TROFÉU DO TEATRO PIAUIENSE


         A criação do Troféu - Os Melhores do Ano do Teatro Piauiense, uma iniciativa nossa, já na sua terceira edição, tem como objetivo incentivar e elevar o nível artístico e técnico dos espetáculos produzidos no Estado do Piauí.
           Para colocar em prática essa iniciativa, procuramos parceria na Grande Otelo Companhia de Teatro, coordenada pelos amigos Edson Junior e Jesus Viana, que toparam a parada. Para tanto, uma comissão assiste todos os espetáculos em cartaz de janeiro a novembro de cada ano, no mês de novembro dar-se a cerimônia de entrega do  Troféu. Portanto, concorrem todos os espetáculos que estejam em temporada no ano, e, também, aqueles que continuam em temporada e que ainda não tenham concorrido ao Troféu.
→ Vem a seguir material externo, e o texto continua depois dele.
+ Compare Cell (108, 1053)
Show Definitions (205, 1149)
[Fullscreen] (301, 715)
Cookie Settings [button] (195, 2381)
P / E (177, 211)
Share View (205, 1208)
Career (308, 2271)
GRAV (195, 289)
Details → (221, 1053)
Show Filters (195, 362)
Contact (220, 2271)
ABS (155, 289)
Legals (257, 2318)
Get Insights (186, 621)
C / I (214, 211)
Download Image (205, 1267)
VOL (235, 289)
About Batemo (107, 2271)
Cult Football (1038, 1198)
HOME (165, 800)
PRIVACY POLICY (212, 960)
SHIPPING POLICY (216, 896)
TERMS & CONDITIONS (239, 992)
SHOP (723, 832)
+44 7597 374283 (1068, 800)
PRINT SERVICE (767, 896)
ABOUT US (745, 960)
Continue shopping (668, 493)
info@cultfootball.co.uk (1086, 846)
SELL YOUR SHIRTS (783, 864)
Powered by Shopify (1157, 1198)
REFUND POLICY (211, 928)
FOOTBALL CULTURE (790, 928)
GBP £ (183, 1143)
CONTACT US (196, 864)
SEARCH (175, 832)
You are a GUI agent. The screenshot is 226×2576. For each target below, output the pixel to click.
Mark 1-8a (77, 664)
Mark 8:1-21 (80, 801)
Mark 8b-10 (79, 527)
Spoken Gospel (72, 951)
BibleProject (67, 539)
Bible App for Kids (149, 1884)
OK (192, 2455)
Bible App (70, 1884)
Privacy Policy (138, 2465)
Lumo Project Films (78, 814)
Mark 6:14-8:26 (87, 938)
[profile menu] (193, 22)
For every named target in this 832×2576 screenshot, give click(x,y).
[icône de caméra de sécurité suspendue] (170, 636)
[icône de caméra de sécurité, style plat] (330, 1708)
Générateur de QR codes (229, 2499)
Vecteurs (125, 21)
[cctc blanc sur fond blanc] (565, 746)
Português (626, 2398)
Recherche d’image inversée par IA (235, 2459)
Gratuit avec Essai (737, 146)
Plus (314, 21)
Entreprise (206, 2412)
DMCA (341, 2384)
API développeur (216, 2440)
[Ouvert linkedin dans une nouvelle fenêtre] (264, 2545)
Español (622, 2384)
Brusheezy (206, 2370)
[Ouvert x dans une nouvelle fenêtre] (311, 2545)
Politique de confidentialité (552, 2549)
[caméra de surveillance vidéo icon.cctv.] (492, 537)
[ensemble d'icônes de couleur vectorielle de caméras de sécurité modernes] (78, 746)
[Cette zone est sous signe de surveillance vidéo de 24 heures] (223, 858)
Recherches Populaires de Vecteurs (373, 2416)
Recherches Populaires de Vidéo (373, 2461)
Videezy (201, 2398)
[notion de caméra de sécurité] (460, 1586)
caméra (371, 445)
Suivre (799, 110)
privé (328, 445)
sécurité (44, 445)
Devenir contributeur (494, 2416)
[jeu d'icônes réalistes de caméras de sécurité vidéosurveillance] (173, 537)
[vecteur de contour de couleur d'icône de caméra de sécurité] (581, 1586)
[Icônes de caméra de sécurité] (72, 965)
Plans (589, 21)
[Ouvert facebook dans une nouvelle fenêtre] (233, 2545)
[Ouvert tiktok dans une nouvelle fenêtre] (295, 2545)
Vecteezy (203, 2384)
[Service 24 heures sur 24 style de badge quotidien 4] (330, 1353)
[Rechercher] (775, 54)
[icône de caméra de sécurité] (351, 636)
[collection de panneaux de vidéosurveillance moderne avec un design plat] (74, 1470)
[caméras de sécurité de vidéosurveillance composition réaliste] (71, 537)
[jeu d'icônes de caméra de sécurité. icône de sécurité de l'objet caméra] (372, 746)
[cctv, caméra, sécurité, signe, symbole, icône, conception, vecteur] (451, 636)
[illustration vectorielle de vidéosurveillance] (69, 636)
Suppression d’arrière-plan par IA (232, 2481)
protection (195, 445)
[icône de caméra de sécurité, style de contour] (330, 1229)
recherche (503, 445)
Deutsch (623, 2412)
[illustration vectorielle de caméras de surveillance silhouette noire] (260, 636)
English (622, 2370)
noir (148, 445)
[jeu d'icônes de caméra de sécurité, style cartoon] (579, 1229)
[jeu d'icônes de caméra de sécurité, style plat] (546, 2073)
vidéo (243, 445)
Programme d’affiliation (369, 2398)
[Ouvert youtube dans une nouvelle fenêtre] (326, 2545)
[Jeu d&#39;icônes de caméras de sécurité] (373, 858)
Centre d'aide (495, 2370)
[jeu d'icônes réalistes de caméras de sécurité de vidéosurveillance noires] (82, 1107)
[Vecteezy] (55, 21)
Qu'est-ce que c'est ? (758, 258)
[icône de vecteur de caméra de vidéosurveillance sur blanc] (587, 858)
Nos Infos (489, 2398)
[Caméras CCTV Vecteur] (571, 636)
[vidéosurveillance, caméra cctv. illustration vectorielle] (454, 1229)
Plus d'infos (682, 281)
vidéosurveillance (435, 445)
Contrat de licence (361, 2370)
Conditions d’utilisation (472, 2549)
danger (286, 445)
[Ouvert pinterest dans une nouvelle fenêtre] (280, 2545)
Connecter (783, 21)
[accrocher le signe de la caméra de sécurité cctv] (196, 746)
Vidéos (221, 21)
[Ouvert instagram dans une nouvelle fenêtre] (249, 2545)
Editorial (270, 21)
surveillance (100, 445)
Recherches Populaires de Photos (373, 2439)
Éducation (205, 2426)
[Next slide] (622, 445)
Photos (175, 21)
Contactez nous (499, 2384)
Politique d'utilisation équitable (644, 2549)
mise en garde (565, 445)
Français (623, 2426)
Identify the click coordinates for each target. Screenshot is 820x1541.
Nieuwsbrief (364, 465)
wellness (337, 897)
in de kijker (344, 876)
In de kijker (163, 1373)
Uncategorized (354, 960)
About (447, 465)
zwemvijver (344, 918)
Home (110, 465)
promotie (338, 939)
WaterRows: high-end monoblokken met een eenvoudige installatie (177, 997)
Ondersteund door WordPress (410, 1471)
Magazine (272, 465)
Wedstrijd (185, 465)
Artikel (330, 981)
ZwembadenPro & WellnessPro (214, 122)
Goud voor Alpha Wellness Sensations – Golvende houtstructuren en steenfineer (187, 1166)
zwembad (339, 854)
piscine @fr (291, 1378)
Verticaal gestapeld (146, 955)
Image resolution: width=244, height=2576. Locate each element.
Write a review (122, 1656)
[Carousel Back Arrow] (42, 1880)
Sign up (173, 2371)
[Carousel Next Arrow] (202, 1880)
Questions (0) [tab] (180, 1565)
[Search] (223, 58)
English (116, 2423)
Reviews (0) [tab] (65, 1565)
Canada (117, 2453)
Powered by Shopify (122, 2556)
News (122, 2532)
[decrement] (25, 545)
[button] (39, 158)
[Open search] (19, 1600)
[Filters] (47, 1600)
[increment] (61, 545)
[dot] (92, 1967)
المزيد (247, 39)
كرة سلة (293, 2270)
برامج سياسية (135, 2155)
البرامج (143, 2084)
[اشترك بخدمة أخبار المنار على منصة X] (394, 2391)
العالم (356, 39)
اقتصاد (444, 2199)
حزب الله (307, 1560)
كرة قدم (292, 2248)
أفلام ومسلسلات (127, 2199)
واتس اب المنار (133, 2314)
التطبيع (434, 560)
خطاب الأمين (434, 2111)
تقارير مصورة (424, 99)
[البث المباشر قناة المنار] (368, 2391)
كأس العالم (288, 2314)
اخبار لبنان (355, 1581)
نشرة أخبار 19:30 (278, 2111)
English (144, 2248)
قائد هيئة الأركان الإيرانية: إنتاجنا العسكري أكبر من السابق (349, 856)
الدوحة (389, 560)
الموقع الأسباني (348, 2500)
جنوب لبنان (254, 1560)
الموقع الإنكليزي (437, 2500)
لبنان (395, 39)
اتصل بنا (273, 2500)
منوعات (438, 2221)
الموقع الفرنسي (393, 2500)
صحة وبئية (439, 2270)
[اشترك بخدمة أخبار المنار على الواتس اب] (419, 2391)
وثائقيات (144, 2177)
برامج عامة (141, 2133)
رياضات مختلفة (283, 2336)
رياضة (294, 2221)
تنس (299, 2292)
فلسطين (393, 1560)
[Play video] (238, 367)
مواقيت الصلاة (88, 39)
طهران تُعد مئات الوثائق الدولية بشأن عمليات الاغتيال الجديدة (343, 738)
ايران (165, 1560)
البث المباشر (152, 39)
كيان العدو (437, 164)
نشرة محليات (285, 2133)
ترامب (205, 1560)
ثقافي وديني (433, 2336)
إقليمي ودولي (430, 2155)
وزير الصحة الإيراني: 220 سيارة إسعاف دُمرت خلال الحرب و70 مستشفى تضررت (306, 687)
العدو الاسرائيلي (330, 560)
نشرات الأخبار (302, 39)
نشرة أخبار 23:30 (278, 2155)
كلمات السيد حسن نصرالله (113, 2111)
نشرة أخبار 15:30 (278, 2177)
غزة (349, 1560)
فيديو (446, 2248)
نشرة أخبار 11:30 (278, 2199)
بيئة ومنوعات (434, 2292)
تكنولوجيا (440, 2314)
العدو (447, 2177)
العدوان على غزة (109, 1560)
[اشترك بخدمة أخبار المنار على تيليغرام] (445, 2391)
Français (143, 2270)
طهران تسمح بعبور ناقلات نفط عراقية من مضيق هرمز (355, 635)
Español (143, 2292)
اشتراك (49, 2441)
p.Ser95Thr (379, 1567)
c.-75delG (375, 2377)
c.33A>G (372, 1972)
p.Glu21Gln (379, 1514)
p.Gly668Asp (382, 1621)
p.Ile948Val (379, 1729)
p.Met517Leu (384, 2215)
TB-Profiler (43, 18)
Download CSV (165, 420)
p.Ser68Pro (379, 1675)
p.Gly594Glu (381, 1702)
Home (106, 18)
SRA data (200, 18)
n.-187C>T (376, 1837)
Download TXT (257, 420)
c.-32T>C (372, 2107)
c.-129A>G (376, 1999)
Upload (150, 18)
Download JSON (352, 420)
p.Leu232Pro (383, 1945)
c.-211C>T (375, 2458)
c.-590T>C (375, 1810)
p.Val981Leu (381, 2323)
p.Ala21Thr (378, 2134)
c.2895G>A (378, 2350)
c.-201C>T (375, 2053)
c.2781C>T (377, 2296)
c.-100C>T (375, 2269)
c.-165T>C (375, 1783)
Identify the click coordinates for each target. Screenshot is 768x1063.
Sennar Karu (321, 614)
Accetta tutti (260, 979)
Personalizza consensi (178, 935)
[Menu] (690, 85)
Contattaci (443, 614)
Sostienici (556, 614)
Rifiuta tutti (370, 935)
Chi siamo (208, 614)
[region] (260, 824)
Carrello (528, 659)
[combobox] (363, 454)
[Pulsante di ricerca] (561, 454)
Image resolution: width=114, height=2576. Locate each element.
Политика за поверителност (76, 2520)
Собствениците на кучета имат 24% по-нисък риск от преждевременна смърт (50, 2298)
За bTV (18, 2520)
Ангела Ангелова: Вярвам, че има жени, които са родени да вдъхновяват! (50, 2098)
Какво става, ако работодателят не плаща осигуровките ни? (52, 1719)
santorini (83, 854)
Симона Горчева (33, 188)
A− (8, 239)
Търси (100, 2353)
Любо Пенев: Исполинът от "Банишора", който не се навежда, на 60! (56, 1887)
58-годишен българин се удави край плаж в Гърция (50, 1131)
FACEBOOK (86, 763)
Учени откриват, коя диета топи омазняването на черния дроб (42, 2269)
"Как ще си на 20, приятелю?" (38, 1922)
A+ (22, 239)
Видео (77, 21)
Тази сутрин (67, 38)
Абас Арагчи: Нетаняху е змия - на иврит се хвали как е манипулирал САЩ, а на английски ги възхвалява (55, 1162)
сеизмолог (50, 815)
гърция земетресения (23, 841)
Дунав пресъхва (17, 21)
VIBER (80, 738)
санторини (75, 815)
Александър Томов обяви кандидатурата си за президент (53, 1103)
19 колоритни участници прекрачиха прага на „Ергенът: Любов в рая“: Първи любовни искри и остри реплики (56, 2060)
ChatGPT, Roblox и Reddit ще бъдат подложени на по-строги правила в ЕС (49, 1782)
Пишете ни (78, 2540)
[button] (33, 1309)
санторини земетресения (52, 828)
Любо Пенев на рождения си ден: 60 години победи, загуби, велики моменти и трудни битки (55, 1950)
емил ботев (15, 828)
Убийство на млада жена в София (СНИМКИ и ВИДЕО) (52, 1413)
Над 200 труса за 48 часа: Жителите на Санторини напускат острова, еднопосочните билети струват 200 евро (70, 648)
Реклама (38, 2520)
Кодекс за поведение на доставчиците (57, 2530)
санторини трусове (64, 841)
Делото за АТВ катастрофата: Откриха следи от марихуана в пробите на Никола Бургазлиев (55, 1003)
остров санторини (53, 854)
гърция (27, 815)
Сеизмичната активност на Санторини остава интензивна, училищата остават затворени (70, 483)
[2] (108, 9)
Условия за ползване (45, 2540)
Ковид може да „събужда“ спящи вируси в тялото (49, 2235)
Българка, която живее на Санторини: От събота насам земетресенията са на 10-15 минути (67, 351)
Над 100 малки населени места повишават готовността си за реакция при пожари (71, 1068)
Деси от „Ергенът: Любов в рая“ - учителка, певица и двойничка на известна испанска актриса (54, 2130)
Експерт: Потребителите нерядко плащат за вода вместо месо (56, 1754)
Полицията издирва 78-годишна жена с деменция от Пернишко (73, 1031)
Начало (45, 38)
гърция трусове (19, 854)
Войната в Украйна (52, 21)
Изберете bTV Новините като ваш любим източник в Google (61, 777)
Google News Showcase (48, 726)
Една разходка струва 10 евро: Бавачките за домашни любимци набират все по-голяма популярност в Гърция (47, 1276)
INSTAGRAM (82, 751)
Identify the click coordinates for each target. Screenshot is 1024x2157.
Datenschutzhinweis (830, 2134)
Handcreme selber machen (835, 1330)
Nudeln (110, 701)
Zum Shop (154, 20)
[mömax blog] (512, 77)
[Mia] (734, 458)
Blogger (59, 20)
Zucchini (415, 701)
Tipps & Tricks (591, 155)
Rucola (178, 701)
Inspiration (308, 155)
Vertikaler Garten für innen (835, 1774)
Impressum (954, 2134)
          Atores, atrizes, técnicos, dramaturgos, diretores, entidades culturais, produtores, personalidades, incentivadores, enfim, todos aqueles que fazem e amam o teatro, serão agraciados anualmente com o Troféu - Os Melhores do Ano do Teatro Piauiense. A Comissão do Troféu, a principio, indica três concorrentes de cada categoria, e mais adiante escolhe o vencedor de cada categoria.
              A cada ano o Troféu homenageará, com seu ano, uma personalidade do teatro de nosso estado, de relevantes serviços prestados em sua área de atuação. Entre os artistas que já foram homenageados estão, o humorista e ator Octávio Cesar, o bonequeiro Afonso Miguel Aguiar e o ator e diretor teatral Cesar Crispim.
            Com essa promoção pretende-se, também, propiciar e elevar a auto estima de nossos artistas de teatro, buscando colocá-los no patamar que merecem.